As for the tracks only on one version, "The Beginning After the End" is a nice intro (and perhaps sheds light on a possible Torquil Campbell calling card, for there was also a brief, instrumental intro track on Here Comes a City) and the poem seems like an appropriate overture. I'm disappointed that "Division (Monkees)" didn't make the album, this demo version is really great. It finds the band in a much looser spirit – so it probably wouldn't have quite fit thematically – and it's really infectious. The bass and Amy's vocal melody go together well on the verse and the "Always" of the chorus is killer. Really good guitar solo on it too.
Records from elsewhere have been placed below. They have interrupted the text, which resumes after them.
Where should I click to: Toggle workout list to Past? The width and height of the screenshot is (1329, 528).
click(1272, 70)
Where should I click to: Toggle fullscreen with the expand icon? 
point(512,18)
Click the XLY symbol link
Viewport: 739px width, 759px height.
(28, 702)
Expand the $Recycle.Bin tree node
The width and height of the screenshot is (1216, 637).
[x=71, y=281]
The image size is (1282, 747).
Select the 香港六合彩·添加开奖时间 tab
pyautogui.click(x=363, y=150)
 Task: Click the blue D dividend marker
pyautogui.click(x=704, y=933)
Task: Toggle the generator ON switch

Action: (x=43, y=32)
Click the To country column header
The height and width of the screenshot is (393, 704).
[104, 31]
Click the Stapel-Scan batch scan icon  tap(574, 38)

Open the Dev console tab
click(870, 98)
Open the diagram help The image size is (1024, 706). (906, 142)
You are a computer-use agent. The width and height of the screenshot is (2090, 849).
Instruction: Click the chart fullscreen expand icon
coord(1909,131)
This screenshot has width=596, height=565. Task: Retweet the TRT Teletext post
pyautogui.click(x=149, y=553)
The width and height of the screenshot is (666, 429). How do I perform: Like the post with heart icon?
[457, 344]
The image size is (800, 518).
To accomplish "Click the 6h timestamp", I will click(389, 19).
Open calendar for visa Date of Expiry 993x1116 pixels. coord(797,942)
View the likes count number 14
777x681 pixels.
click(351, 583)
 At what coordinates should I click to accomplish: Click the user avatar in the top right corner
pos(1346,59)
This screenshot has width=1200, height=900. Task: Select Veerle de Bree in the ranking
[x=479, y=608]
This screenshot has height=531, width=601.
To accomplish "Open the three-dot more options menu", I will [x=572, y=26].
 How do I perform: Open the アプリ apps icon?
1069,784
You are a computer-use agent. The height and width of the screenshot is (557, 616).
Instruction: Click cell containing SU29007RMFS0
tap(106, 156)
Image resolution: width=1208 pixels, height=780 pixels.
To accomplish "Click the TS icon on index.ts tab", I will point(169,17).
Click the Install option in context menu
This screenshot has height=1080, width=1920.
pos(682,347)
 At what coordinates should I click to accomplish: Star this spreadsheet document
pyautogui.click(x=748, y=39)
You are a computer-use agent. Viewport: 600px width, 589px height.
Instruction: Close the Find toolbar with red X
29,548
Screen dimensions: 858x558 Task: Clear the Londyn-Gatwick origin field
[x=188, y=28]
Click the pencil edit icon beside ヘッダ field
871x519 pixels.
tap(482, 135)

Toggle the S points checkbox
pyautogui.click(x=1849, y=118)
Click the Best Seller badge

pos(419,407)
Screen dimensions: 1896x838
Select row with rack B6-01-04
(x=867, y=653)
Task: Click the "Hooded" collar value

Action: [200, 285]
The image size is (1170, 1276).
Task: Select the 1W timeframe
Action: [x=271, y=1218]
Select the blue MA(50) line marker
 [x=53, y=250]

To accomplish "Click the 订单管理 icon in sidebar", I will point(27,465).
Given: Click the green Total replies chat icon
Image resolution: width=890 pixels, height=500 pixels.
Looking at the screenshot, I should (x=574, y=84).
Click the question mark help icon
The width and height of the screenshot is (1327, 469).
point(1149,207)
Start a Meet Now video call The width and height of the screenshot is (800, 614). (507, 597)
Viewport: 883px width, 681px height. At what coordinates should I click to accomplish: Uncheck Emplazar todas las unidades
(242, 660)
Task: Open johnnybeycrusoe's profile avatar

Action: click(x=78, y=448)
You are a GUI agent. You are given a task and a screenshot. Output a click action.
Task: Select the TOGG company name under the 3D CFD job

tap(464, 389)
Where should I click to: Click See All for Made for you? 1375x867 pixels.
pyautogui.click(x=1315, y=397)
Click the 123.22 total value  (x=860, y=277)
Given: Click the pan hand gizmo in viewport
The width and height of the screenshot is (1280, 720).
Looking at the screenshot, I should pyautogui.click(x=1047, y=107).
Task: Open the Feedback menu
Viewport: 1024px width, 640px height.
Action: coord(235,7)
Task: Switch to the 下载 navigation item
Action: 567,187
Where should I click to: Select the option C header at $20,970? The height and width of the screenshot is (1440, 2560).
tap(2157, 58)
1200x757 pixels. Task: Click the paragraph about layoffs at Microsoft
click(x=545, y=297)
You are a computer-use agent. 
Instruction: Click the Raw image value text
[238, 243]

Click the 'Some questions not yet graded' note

The other track is not quite as great, though no slouch. "The Worst Thing (Whitey Jam)" features Andrew Whiteman (aka the Apostle of Hustle and BSS mainstay), and is an overwrought story of a middle-schooler's first heartbreak. The humor lies in how much the singer blows things out of proportion when his best friend ends up with the girl he likes, and the kicker is the ending female response where the girl, now older and wiser, confesses to having forgotten both boys long ago. It's a detailed and well-written story, makes me think of the Decemberists.

For me, the big takeaways from this are, first, getting insight into the artistic process from seeing how a song changes over time. I liked having a comparison. I found that I prefer a few demo versions, but I can see why the band went the direction they did and feel they probably have to be happy with what they ultimately captured. Additionally, I see now that Memphis isn't all too different than Stars. It's a little more modest, but Torquil Campbell is still very much a dramatic performer who likes to inhabit his characters and emote a lot when he sings. The music of Memphis is a little more indie-rock than pop. One cool comparison was that Daniel Handler (accordion player on "Barricade") also wrote a little short story distilling the essence of this album as well. The packaging of In Our Bedroom After the War is great – besides the DVD, the lyrics are each on a card that forms a puzzle/poster of the album's artwork.

You can buy The Bedroom Demos here from GalleryAC (or on iTunes). The album is available for streaming here as well.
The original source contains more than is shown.